Woodbourne is a census-designated place (CDP) in Bucks County, Pennsylvania, United States. The population was 3,851 at the 2010 census.

Geography
Woodbourne is located at  (40.202319, -74.888825).

According to the United States Census Bureau, the CDP has a total area of 1.2 square miles (3.2 km), all  land.

Demographics

As of the 2010 census, the population was 88.2% White, 2.4% Black or African American, 0.1% Native American, 5.9% Asian, 0.1% Native Hawaiian or Other Pacific Islander, and 1.0% were two or more races. 2.4% of the population were of Hispanic or Latino ancestry.

At the 2000 census there were 3,512 people, 1,008 households, and 955 families living in the CDP. The population density was 2,882.1 people per square mile (1,111.5/km). There were 1,008 housing units at an average density of 827.2/sq mi (319.0/km).  The racial makeup of the CDP was 93.65% White, 1.88% African American, 3.19% Asian, 0.03% Pacific Islander, 0.20% from other races, and 1.05% from two or more races. Hispanic or Latino of any race were 1.48%.

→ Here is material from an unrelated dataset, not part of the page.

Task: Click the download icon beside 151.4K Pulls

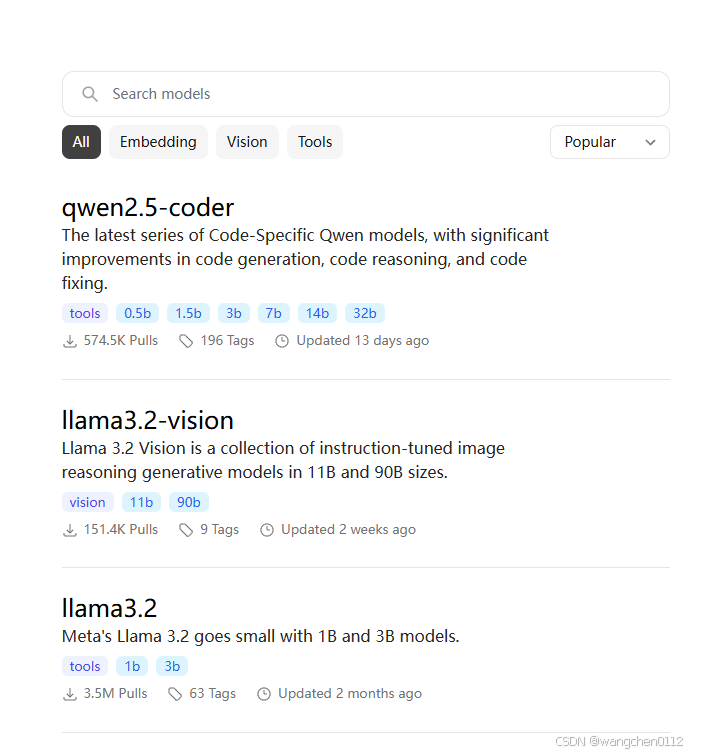Action: [70, 530]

There were 1,008 households, 62.9% had children under the age of 18 living with them, 87.8% were married couples living together, 4.9% had a female householder with no husband present, and 5.2% were non-families. 3.5% of households were made up of individuals, and 0.9% were one person aged 65 or older. The average household size was 3.48 and the average family size was 3.58.

The age distribution was 35.7% under the age of 18, 6.3% from 18 to 24, 27.5% from 25 to 44, 27.6% from 45 to 64, and 2.9% 65 or older. The median age was 36 years. For every 100 females, there were 102.1 males. For every 100 females age 18 and over, there were 98.5 males.

The median household income was $107,913 and the median family income  was $109,739. Males had a median income of $72,188 versus $46,607 for females. The per capita income for the CDP was $33,821. None of the population or families were below the poverty line.